Written request: Reproduce the data below word for word. Begin with the line containing "Task: Click the zoom out magnifier icon" and continue through the line containing "[x=240, y=507]", including both.
---------- Entries supplied ----------
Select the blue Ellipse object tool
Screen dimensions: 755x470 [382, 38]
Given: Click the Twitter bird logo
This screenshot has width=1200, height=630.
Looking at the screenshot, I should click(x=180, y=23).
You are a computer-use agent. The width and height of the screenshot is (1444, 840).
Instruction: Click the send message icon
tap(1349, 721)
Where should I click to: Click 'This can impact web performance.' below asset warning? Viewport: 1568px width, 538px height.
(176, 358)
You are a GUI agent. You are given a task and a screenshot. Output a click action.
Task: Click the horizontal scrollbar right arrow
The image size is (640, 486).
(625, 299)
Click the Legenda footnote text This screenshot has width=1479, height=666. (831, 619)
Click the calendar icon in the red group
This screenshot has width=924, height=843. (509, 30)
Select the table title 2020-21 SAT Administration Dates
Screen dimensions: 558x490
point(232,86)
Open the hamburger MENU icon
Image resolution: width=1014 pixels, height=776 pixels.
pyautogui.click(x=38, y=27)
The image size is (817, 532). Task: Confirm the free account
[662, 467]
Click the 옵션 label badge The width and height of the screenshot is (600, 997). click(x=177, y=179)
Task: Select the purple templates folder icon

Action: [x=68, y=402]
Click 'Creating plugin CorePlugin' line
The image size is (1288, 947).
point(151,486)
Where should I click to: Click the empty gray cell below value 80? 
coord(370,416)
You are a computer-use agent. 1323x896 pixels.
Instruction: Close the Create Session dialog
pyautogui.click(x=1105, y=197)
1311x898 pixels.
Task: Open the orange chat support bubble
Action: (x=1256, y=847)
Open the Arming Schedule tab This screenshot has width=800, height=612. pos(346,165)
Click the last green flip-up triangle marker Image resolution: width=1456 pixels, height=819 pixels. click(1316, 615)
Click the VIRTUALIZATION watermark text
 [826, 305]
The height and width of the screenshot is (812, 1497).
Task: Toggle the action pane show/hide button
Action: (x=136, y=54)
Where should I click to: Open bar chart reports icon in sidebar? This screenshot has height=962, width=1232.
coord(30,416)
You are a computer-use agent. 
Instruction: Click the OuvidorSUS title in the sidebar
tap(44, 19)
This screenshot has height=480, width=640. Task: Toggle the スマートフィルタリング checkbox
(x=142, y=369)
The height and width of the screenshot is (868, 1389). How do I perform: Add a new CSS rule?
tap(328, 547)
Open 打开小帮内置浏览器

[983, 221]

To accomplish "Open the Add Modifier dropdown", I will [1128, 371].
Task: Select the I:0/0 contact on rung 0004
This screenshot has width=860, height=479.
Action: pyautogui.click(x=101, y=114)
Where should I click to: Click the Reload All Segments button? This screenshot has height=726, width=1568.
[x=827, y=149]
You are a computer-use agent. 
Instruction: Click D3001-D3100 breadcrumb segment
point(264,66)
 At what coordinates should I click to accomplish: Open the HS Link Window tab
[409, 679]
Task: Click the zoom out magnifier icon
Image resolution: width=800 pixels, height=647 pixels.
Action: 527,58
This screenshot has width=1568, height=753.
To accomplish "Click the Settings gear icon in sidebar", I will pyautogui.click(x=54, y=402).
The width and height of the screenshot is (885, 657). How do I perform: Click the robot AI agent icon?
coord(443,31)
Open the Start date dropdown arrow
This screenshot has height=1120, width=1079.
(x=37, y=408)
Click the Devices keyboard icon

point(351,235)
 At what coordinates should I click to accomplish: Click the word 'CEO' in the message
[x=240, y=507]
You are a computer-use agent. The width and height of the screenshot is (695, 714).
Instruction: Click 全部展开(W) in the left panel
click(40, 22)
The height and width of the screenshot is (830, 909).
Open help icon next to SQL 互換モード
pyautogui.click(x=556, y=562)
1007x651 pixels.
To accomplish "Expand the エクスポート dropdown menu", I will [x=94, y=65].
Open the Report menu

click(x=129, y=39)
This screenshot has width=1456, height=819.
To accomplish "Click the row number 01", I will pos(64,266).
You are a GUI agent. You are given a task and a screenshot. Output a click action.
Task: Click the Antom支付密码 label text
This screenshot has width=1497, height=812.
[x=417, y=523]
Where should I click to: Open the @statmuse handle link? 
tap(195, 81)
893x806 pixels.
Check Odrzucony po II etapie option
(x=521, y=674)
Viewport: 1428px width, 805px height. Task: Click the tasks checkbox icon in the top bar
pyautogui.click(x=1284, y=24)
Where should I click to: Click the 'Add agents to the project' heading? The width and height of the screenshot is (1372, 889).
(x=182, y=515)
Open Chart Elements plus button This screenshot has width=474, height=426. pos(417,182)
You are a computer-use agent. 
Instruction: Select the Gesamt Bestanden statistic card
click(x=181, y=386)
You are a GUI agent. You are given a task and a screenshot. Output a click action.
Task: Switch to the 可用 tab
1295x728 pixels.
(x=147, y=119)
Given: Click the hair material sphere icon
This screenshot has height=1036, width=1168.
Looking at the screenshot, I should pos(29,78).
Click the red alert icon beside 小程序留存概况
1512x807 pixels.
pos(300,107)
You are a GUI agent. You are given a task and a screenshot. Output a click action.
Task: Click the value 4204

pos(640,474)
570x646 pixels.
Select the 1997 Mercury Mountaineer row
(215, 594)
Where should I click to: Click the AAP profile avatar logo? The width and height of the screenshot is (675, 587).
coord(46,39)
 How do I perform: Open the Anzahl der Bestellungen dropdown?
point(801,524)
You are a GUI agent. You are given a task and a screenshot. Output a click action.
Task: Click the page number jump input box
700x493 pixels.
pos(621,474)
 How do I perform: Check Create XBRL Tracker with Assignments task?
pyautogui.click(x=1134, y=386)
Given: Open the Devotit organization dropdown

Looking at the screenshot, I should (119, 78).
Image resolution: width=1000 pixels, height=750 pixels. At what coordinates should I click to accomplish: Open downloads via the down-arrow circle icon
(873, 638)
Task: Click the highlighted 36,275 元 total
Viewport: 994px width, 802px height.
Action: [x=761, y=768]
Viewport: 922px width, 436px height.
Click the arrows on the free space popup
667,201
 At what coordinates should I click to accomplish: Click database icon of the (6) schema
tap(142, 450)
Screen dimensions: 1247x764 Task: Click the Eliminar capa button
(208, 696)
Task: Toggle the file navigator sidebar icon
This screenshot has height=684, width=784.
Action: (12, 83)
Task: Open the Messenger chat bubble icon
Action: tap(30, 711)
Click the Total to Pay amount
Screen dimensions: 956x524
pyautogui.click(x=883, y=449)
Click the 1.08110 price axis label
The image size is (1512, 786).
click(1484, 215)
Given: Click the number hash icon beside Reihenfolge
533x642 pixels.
----------
Solution for this exercise:
Task: Click the zoom out magnifier icon
Image resolution: width=800 pixels, height=647 pixels.
Action: 527,58
This screenshot has width=1568, height=753.
To accomplish "Click the Settings gear icon in sidebar", I will pyautogui.click(x=54, y=402).
The width and height of the screenshot is (885, 657). How do I perform: Click the robot AI agent icon?
coord(443,31)
Open the Start date dropdown arrow
This screenshot has height=1120, width=1079.
(x=37, y=408)
Click the Devices keyboard icon

point(351,235)
 At what coordinates should I click to accomplish: Click the word 'CEO' in the message
[x=240, y=507]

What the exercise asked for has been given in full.